If you do want overlays, you probably would have to do essentially
what emacs does, as a mechanism separate from that of displaying parse
trees.
You could also exploit the fact that a Climacs buffer can contain any
Common Lisp object. You could for instance convert a sequence of
characters to an object of type S-expression and then have a PRESENT
method on it that makes it display in a different way.
> Right now, the only thing on the screen that has X-Y coordinates derived
> from a text location seems to be the cursor. And I've edited LISP files
> with strings (displayed in a larger italic font) and the cursor can go to
> the wrong place in the window, so I suspect the syntax machinery is not
> being used.
Right, the way the position of the cursor is currently computed is
bogus.
> Ultimately I'm dreaming of an evaluation package that would replace the
> teletype mentality of the traditional top-level loop. With my package,
> the user would highlight text to act on (evaluate, macro expand, etc.),
> either using unstructured commands (move by character and line) or
> structured ones (mark defun around point). The results might be substituted
> for the original text or the package might keep a history of the computation.
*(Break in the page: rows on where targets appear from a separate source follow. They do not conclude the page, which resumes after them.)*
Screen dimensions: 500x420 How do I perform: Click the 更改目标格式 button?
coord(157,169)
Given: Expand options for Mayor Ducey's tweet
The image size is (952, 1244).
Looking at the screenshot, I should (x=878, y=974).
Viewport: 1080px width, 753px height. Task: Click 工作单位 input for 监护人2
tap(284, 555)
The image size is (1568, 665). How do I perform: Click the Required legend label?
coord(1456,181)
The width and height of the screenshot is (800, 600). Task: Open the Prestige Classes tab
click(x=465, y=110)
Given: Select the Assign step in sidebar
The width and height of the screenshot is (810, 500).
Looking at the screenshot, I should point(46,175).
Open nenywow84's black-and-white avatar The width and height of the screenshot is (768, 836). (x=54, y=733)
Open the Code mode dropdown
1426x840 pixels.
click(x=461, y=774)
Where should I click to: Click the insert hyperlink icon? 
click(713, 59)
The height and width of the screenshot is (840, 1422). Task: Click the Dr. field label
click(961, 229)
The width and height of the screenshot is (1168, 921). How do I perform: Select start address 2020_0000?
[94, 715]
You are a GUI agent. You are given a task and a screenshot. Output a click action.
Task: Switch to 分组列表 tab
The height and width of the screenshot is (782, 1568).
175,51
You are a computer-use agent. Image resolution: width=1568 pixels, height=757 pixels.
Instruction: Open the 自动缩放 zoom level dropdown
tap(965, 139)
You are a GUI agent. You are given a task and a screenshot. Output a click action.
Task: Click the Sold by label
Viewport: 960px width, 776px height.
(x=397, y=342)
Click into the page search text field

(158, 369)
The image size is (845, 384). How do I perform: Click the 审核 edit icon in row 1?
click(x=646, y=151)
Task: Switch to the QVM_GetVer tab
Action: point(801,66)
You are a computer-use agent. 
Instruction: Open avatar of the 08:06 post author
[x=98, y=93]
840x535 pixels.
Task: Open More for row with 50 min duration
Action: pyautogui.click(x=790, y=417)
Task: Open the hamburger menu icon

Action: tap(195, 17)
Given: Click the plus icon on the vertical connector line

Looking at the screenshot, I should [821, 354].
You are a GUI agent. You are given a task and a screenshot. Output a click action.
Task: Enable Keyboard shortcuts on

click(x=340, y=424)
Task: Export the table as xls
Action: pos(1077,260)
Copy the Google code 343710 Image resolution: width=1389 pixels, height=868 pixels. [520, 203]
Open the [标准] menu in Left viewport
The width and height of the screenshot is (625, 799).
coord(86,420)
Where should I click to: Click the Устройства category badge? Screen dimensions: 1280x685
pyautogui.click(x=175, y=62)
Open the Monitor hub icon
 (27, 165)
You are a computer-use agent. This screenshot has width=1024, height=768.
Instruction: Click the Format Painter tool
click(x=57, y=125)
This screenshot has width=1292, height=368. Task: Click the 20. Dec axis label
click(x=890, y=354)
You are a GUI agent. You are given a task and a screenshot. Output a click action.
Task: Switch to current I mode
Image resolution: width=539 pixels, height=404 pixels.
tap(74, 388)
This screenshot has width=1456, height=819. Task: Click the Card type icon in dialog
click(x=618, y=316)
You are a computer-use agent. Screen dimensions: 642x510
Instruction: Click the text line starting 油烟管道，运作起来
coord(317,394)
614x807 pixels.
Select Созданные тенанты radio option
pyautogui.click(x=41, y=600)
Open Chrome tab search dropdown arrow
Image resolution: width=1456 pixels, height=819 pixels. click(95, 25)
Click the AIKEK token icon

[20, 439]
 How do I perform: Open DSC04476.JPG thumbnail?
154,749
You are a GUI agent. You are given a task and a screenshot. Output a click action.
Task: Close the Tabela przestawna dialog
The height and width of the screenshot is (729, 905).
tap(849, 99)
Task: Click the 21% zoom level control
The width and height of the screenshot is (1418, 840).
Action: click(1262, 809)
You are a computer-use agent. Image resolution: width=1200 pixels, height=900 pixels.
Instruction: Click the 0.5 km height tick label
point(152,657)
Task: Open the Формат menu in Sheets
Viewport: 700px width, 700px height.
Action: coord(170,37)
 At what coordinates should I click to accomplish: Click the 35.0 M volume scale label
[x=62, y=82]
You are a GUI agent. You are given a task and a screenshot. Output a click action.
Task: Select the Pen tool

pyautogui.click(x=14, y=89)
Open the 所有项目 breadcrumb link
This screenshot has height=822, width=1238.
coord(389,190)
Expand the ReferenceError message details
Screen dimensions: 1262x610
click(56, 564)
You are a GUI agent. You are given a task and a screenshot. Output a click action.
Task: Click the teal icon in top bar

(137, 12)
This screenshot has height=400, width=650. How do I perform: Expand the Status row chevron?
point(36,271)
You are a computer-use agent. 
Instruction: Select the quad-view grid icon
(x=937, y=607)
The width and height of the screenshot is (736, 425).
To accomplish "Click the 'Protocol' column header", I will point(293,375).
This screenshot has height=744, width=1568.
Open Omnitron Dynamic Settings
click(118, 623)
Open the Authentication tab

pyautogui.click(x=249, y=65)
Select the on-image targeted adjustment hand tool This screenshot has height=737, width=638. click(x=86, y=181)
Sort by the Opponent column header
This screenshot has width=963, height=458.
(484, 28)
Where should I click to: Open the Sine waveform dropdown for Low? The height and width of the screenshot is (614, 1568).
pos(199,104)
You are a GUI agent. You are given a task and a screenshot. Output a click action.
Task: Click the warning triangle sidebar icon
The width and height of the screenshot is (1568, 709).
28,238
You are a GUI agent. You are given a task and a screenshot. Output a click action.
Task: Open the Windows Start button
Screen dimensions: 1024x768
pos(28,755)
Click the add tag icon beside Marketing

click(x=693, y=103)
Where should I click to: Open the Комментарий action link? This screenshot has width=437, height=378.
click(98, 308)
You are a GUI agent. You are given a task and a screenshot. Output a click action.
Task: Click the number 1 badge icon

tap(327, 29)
> I can't decide much more about the design until I have a prototype. (I tried
> a few experiments with Emacs and its structured navigation functions are
> far too inaccurate to be useful.)
For the structured part, you could highlight a parse tree (say) by
entering it in a hash table of parse trees to be highlighted in
particular ways, and then use an :around method to turn on and off
highlighting. Clicking on some text could select that parse tree, or
you could use specific commands for that.
For the unstructured commands, I am not sure. It seems to me like you
might want to indicate a certain parse tree by putting point there,
but you probably would not want arbitrary sequences of characters to
be selected. At least not in this particular application.